* Aim of the task
Reproduce the entries verbatim, beginning at the start of the entries and continuing through the line that contains "(x=181, y=28)".

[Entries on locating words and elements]
= = =
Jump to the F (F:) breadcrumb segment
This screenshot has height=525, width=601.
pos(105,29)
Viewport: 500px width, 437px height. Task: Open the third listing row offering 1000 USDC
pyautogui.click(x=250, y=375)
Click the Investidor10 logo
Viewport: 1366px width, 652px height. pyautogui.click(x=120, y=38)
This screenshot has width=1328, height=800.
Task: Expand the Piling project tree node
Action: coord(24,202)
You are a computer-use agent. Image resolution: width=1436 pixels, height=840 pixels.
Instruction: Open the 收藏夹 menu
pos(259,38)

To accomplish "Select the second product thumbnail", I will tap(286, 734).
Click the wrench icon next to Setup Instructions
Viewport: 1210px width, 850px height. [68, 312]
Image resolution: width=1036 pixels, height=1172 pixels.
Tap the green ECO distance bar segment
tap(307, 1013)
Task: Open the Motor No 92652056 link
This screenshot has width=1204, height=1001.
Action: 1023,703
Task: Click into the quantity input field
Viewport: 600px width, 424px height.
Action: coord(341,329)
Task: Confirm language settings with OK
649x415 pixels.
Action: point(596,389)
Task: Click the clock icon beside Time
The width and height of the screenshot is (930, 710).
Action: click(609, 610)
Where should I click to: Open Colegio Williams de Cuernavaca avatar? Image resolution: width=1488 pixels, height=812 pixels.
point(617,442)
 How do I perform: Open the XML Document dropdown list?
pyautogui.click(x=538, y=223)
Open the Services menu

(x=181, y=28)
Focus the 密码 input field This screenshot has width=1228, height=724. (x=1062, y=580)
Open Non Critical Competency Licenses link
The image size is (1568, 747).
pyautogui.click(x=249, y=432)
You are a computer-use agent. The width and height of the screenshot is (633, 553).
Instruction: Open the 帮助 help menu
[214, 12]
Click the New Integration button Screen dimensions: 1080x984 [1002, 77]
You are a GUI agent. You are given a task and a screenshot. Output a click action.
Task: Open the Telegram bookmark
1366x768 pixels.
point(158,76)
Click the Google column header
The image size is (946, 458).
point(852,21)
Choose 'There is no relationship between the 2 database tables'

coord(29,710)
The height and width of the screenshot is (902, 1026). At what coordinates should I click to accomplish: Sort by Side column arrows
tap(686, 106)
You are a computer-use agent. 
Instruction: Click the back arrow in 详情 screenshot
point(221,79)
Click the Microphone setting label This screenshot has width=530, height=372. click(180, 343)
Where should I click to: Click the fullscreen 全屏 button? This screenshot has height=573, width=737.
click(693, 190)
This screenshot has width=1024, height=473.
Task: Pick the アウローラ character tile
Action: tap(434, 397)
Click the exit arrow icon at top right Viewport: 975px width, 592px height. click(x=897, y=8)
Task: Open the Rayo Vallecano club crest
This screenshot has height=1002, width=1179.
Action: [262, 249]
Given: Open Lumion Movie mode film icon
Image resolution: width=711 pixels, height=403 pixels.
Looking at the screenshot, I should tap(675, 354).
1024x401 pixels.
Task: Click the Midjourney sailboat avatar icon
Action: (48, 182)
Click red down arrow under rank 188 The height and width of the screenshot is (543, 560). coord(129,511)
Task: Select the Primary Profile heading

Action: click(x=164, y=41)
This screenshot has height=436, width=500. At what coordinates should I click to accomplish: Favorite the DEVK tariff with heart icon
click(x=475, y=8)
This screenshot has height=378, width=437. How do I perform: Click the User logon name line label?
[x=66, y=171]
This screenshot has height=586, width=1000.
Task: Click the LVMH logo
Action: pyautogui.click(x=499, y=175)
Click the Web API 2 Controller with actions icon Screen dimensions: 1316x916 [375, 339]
= = =
* Written response
Jump to the F (F:) breadcrumb segment
This screenshot has height=525, width=601.
pos(105,29)
Viewport: 500px width, 437px height. Task: Open the third listing row offering 1000 USDC
pyautogui.click(x=250, y=375)
Click the Investidor10 logo
Viewport: 1366px width, 652px height. pyautogui.click(x=120, y=38)
This screenshot has width=1328, height=800.
Task: Expand the Piling project tree node
Action: coord(24,202)
You are a computer-use agent. Image resolution: width=1436 pixels, height=840 pixels.
Instruction: Open the 收藏夹 menu
pos(259,38)

To accomplish "Select the second product thumbnail", I will tap(286, 734).
Click the wrench icon next to Setup Instructions
Viewport: 1210px width, 850px height. [68, 312]
Image resolution: width=1036 pixels, height=1172 pixels.
Tap the green ECO distance bar segment
tap(307, 1013)
Task: Open the Motor No 92652056 link
This screenshot has width=1204, height=1001.
Action: 1023,703
Task: Click into the quantity input field
Viewport: 600px width, 424px height.
Action: coord(341,329)
Task: Confirm language settings with OK
649x415 pixels.
Action: point(596,389)
Task: Click the clock icon beside Time
The width and height of the screenshot is (930, 710).
Action: click(609, 610)
Where should I click to: Open Colegio Williams de Cuernavaca avatar? Image resolution: width=1488 pixels, height=812 pixels.
point(617,442)
 How do I perform: Open the XML Document dropdown list?
pyautogui.click(x=538, y=223)
Open the Services menu

(x=181, y=28)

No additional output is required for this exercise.